**Exercise details:** After locating the line with "This screenshot has height=840, width=1450." in the entries below, output it and each following line up to and including the line with "Viewport: 800px width, 450px height.", exactly and without pictures.

Stored records
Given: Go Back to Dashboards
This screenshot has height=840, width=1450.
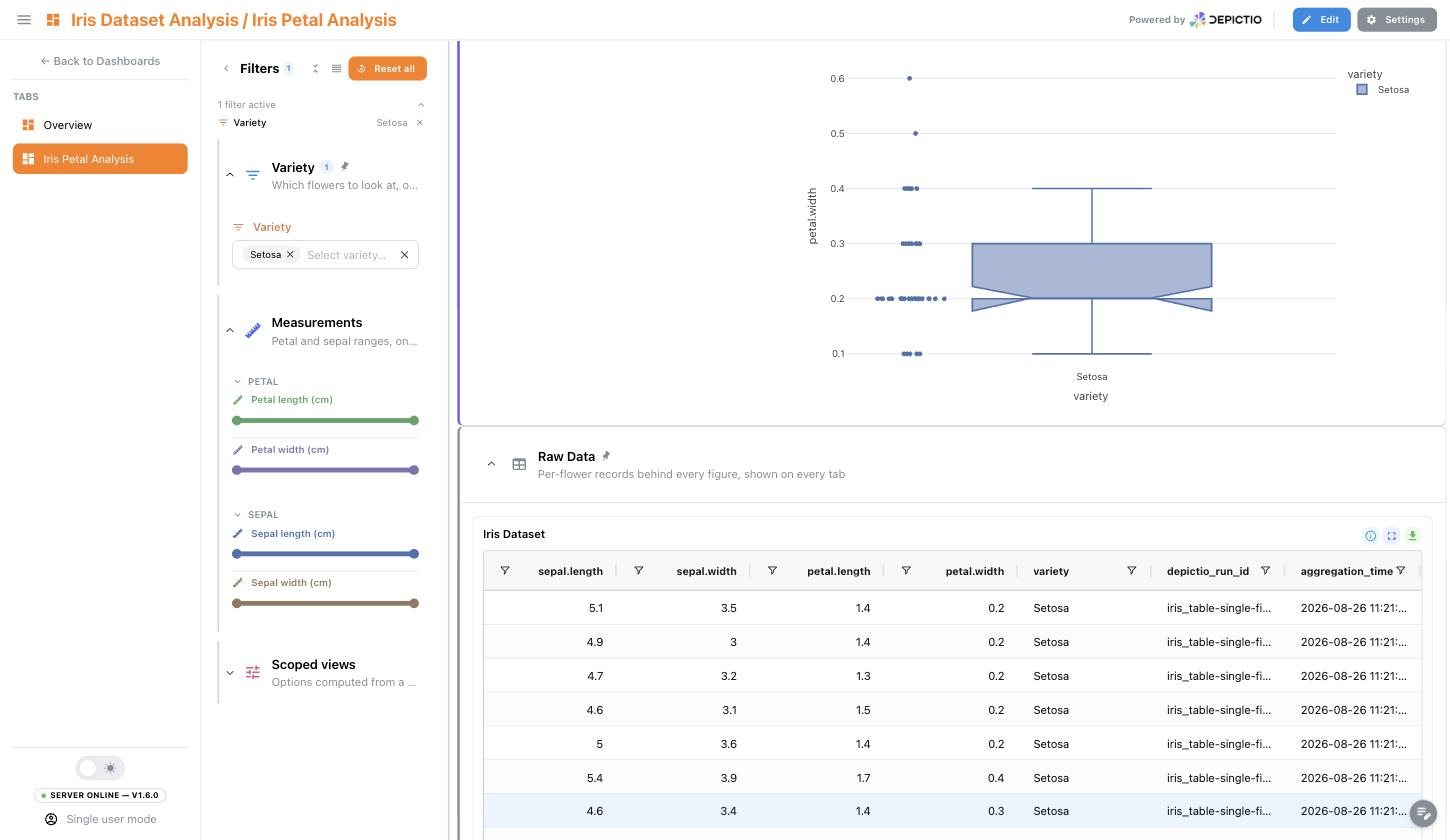Looking at the screenshot, I should 100,61.
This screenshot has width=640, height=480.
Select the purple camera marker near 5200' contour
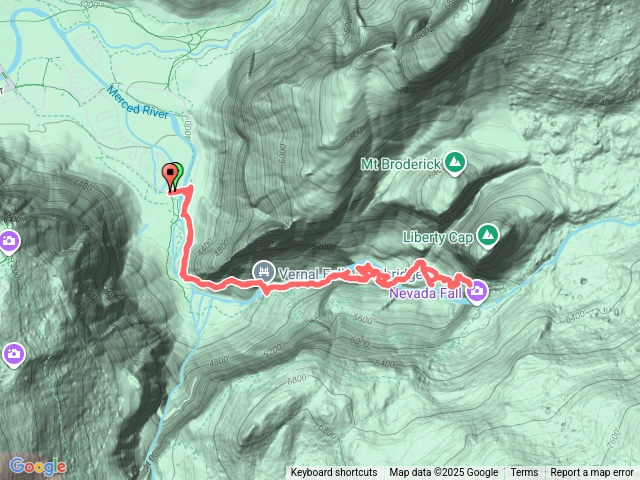tap(9, 242)
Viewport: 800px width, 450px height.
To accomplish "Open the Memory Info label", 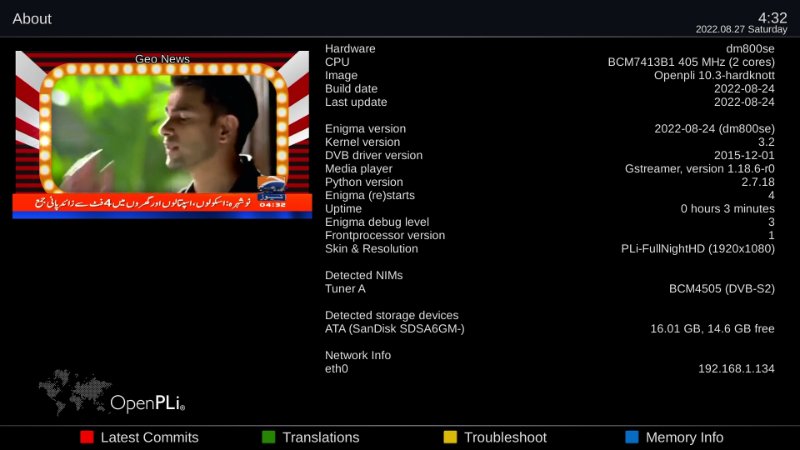I will pyautogui.click(x=684, y=437).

**Written solution:**
This screenshot has height=840, width=1450.
Looking at the screenshot, I should 100,61.
This screenshot has width=640, height=480.
Select the purple camera marker near 5200' contour
tap(9, 242)
Viewport: 800px width, 450px height.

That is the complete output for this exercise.